Why? Because you are an IC, technically, what you did was you received $1000, then paid Uber $250 commission to use their app. You don't see it that way, because they deduct their commission before you see the money, but that's because you authorized Uber to handle all the credit card transactions on your behalf (it's in the contract).

So at the end of the year, you show all generated revenue then you apply Ubers booking fee and commission as an expense of doing business, like your mileage and other misc business expenses.


----------



## JimKE (Oct 28, 2016)

So, how do you determine Uber's fees? 1099 revenue - bank deposits?

Or do you go through the silliness of going week by week and subtracting the Uber fees?

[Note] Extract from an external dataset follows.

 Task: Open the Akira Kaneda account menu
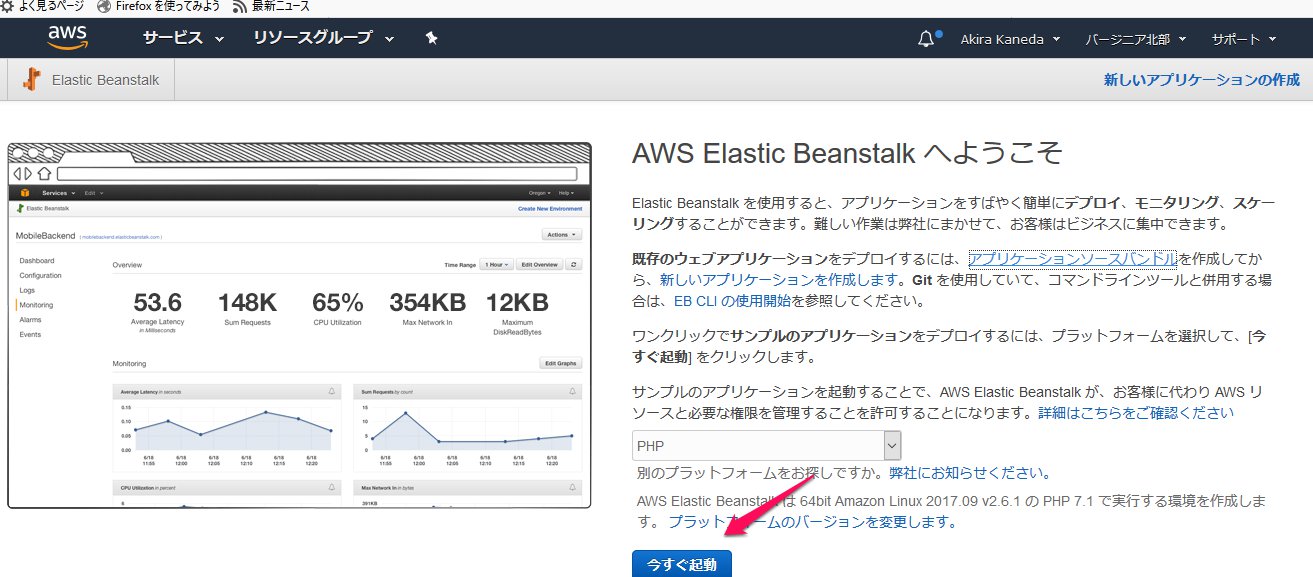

When I have worked in previous IC, I have only received 1099's for monies actually paid *to me.*


----------



## forqalso (Jun 1, 2015)

JimKE said:


> So, how do you determine Uber's fees? 1099 revenue - bank deposits?
> 
> Or do you go through the silliness of going week by week and subtracting the Uber fees?
> 
> When I have worked in previous IC, I have only received 1099's for monies actually paid *to me.*


The information is in your yearly summary. Tolls, split fare, side rides fee, miscellaneous, airport fee, and booking fee should all be deductible as they were subtracted from your fares.

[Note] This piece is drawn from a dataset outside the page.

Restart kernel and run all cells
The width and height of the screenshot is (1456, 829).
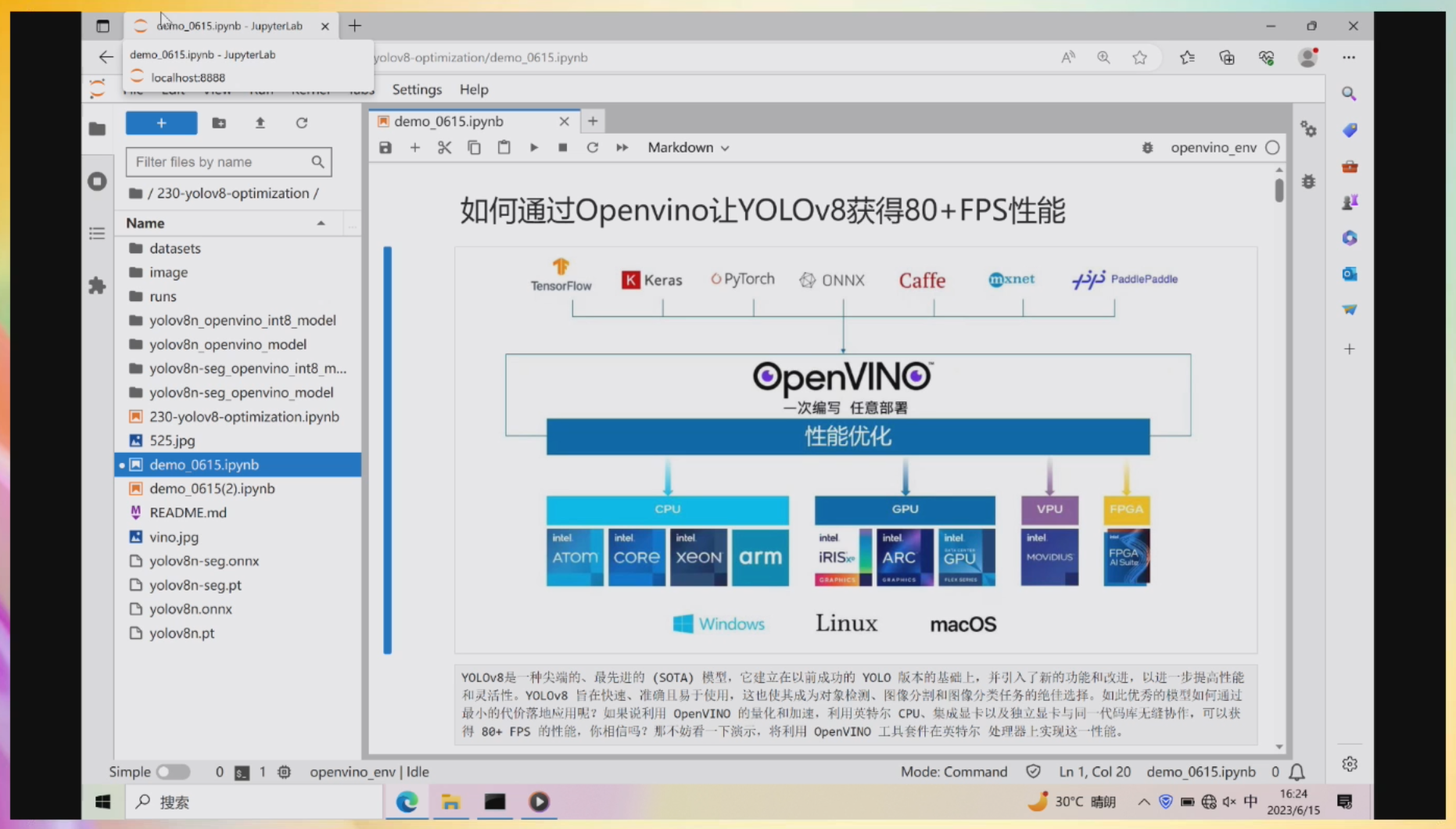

With your other IC job, did the company you were working for charge you any fees? If not, that is why you received 1099 as you did.


----------



## steveK2016 (Jul 31, 2016)

JimKE said:


> So, how do you determine Uber's fees? 1099 revenue - bank deposits?
> 
> Or do you go through the silliness of going week by week and subtracting the Uber fees?
> 
> When I have worked in previous IC, I have only received 1099's for monies actually paid *to me.*


I would definitely take the time to confirm with your weekly, or at least monthly. I haven't taken the time to do it yet, but I do plan on double checking the numbers. It is in the summary, but I'd rather double check, personally...


----------



## Jurisinceptor (Dec 27, 2016)

Best advice ever regarding taxes: If you don't know what you're doing, get a tax professional to do them for you.


----------



## Delivery Mr.Guy (Aug 9, 2016)

They charge you airport pick up fee and drop off fee.
But you can write off everything
$700 cell phone
$450 bottle water
1.670 toll
987 airport fees
$350 car washed
$1600 car repair
$2500 foods and coffee
These are the think H& r block told me to written off.


----------



## PepsiQueen (Feb 3, 2017)

What is really messed up is they are having us pay the taxes on all these ride share, tolls, airport fees and they are the ones who are collecting the money not us.


----------



## steveK2016 (Jul 31, 2016)

PepsiQueen said:


> What is really messed up is they are having us pay the taxes on all these ride share, tolls, airport fees and they are the ones who are collecting the money not us.


The point actually is that youre not paying taxes on those items, you are expensing them out.

I feel like its easier to look at uber as two entities that do two different task. Its seemless so you dont notice it, but it is.

One is the main uber that handles the app and booking fares. The other processes credit card payments. Thays probably what Raiser LLC is technically, thd payment processing arm of Uber. They handle receivables and payables.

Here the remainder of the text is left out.